Activity: Please say how many lines in the material include the string "agent", and nothing else.

The data:

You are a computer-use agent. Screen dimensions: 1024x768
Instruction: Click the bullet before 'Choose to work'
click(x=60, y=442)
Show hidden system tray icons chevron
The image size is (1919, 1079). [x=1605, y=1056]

...

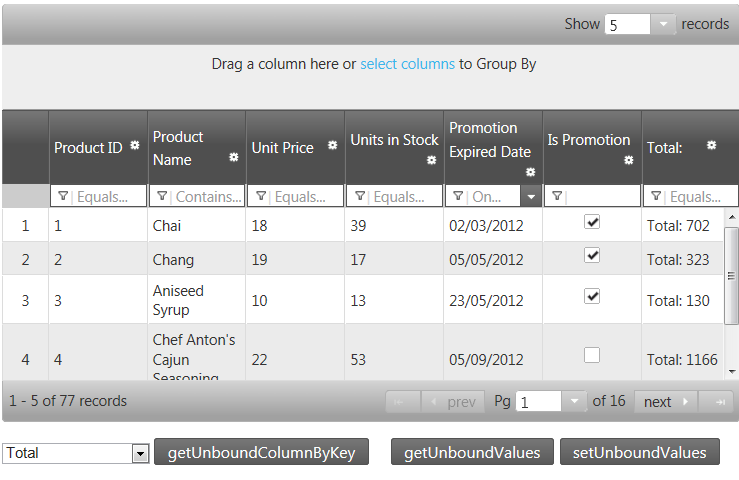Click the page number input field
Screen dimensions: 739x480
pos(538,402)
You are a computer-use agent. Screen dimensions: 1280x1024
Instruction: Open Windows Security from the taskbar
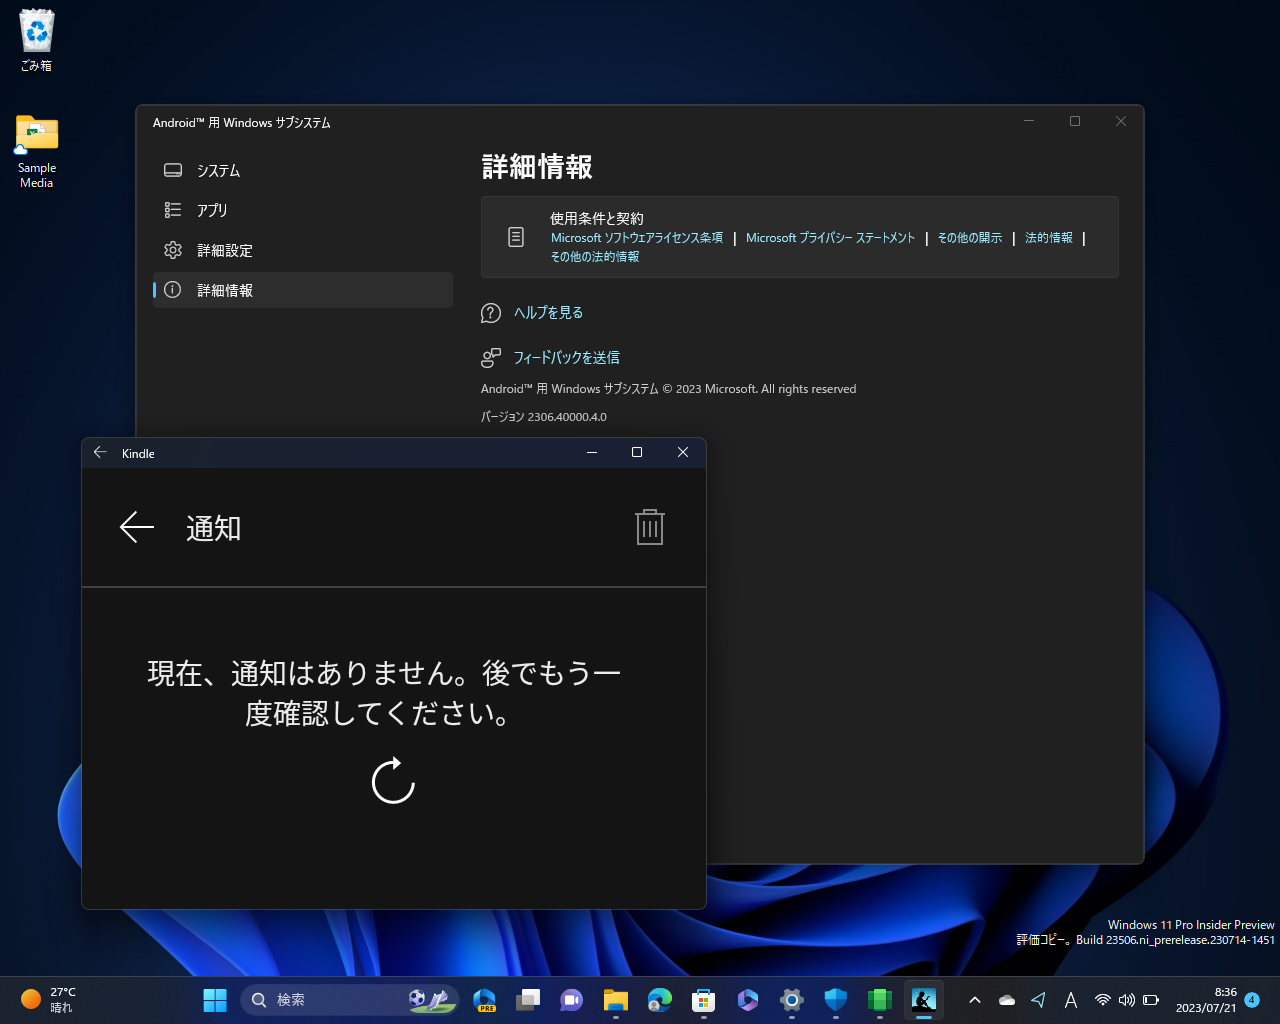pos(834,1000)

==

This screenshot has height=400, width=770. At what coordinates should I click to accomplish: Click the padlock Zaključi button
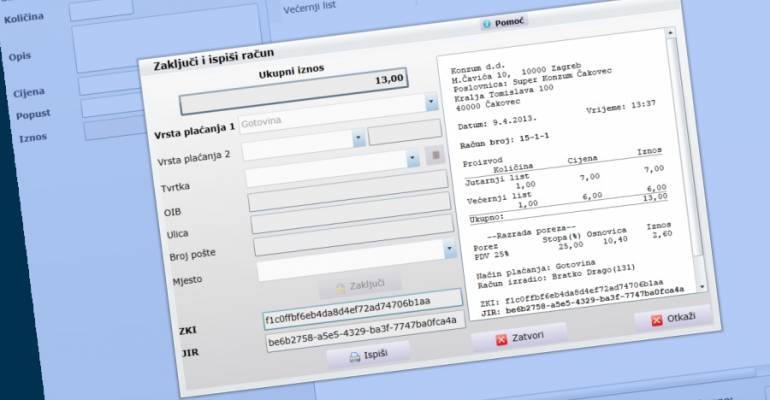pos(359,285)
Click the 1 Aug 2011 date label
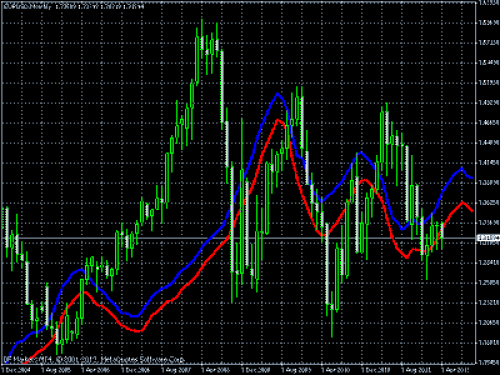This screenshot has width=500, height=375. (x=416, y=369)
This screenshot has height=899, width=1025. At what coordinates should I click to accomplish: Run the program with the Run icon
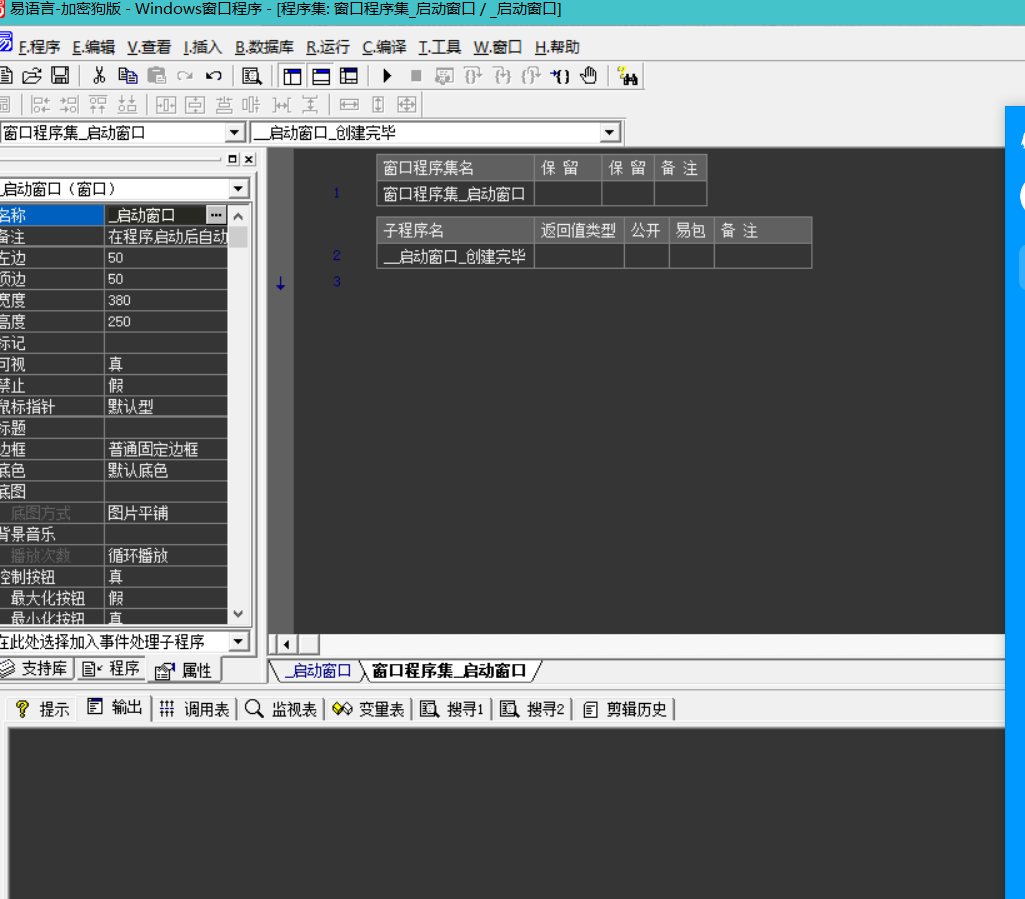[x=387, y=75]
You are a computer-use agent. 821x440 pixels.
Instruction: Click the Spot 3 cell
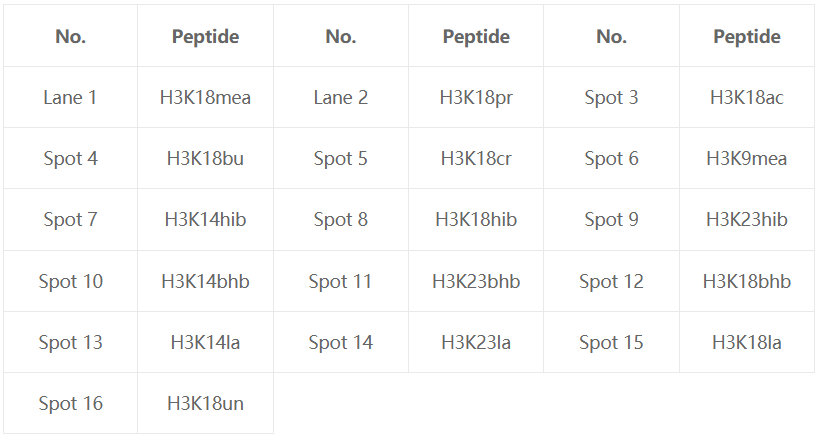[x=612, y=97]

Expected output: 3